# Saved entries
━━━━

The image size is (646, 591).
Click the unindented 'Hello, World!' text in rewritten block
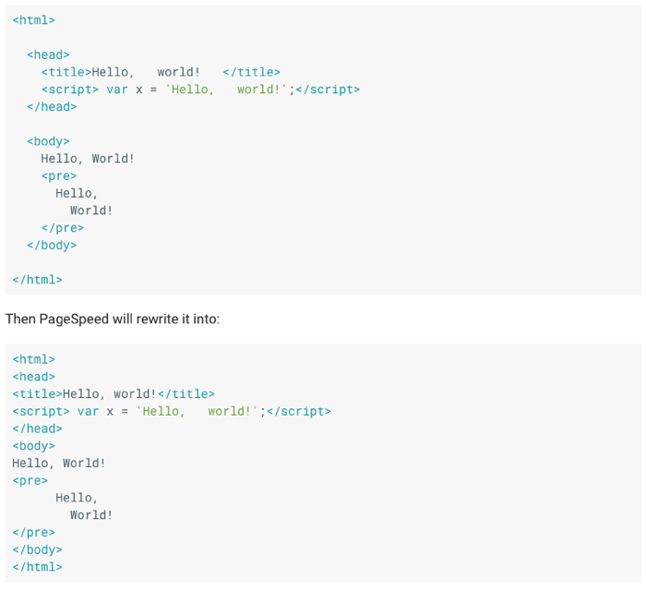click(58, 463)
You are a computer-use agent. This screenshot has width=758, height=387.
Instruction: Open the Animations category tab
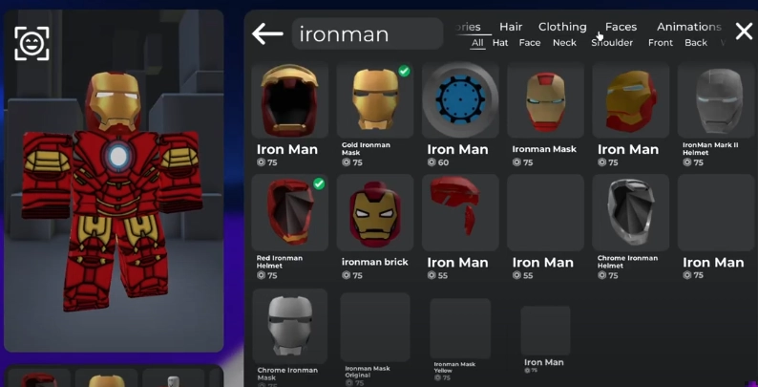click(x=689, y=27)
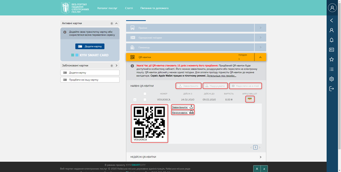Collapse the QR-квитки orange section
This screenshot has width=341, height=172.
[260, 57]
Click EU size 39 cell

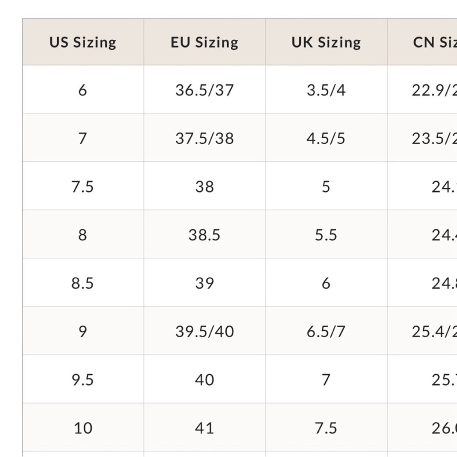pos(204,283)
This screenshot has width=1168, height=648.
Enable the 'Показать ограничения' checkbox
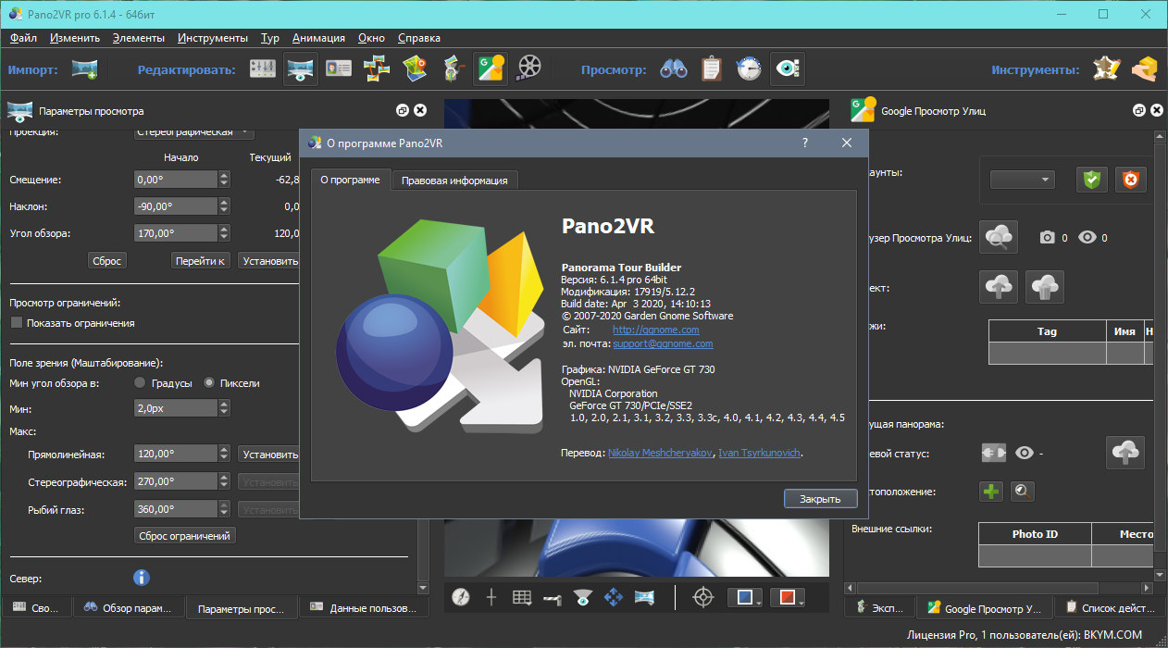point(17,323)
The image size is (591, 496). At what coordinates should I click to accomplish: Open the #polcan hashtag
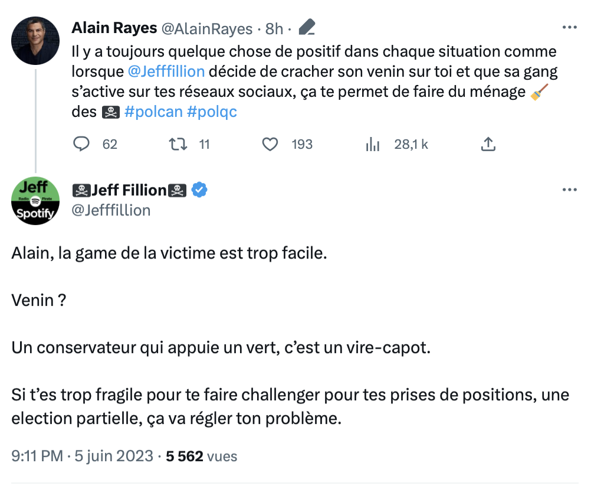coord(153,112)
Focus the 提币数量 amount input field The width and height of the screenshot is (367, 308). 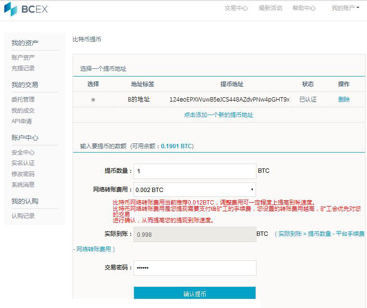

━━━━

# What the task asks
Take the line containing "Click the unindented" as the first and the last line of the records as the end. Print every line in that span exactly, leaving out pictures.

# Exercise solution
Click the unindented 'Hello, World!' text in rewritten block
click(58, 463)
You are a computer-use agent. This screenshot has width=758, height=387.
Instruction: Open the Animations category tab
click(x=689, y=27)
Collapse the QR-квитки orange section
This screenshot has width=341, height=172.
[260, 57]
Click EU size 39 cell

pos(204,283)
This screenshot has width=1168, height=648.
Enable the 'Показать ограничения' checkbox
point(17,323)
The image size is (591, 496). At what coordinates should I click to accomplish: Open the #polcan hashtag
coord(153,112)
Focus the 提币数量 amount input field The width and height of the screenshot is (367, 308). 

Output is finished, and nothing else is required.